Niall Dooley last featured on these pages about three years ago, as a wine Valentine - a chap who had met and married his beloved with the help of Bacchus and some wine seminars. Now there is a new love affair to report. After 10 years as wine waiter in Dobbins Restaurant, Dooley has realised his long-term dream of running his own wine shop. You only have to see him behind his Rathmines counter, dispensing his gentle but efficacious brand of enthusiasm, to know that he adores it.

Opened just over a year now at that busy point where the Lower Rathmines Road and Rathgar Road meet, The Grapes of Mirth is an exciting addition to the Dublin wine scene. "I wanted to offer people something that bit different," Niall Dooley explains. `So, although I have a certain amount of Chardonnay, Sauvignon Blanc, Cabernet and Merlot, I'm inclined to push the more obscure grape varieties - things like Riesling, Viognier, Pinot Noir, Zinfandel. There's a great response. People seem to like to be able to go home and say to their guests: here's something interesting that I picked up down the road."

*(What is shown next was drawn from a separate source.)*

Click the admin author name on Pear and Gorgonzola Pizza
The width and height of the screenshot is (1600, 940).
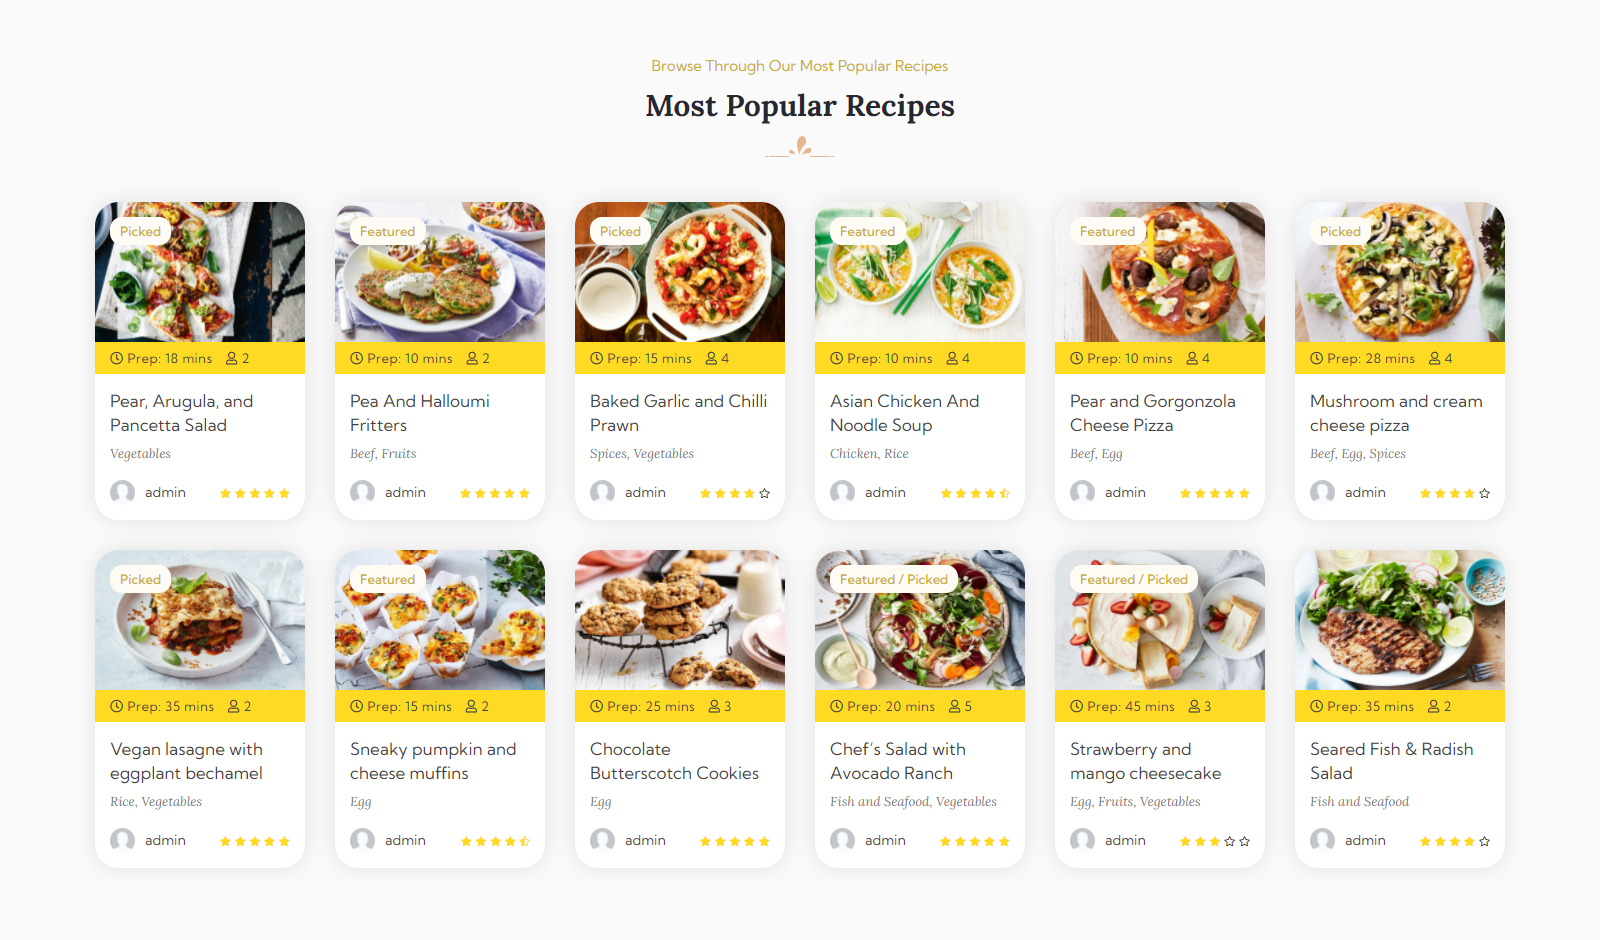click(x=1125, y=492)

The diversity of his handpicked range of almost 1,000 wines is nothing short of thrilling. Dealing mainly with small Irish suppliers, he offers gems at every price - bottles from producers who are famous for quality, from Gaja in Piedmont, Henschke in the Barossa Valley, the likes of Leflaive, Brocard and Joblot in Burgundy, Gosset in Champagne, down to the more everyday level of Guel Benzu in Navarra (source of last Saturday's Bottle of the Week) and Domaine Saint Paul, the southern French arm of Burgundy house Moillard-Grivot (Bottle of the Week today). The baskets on the floor hold plenty of good things at under £7.

What you won't find is an ounce of that stuffiness in which fine wines are sometimes shrouded. "I wanted to get rid of all the pretentiousness and have a relaxed environment where people could come in and have a look without feeling ill at ease," Dooley says. So there isn't a bell clanging on the door, to make you feel as if you've set off an alarm, and the proprietor doesn't loom behind your shoulder as you scan the bins of bottles. He has positioned a block of racks down the centre of the shop "just so that people don't think I'm looking at them." And the sound of liquid gushing from a big wine barrel in the window rules out any uncomfortable silence. The formula seems to work. Often, apparently, customers browse mid-week and come back at the weekend to buy.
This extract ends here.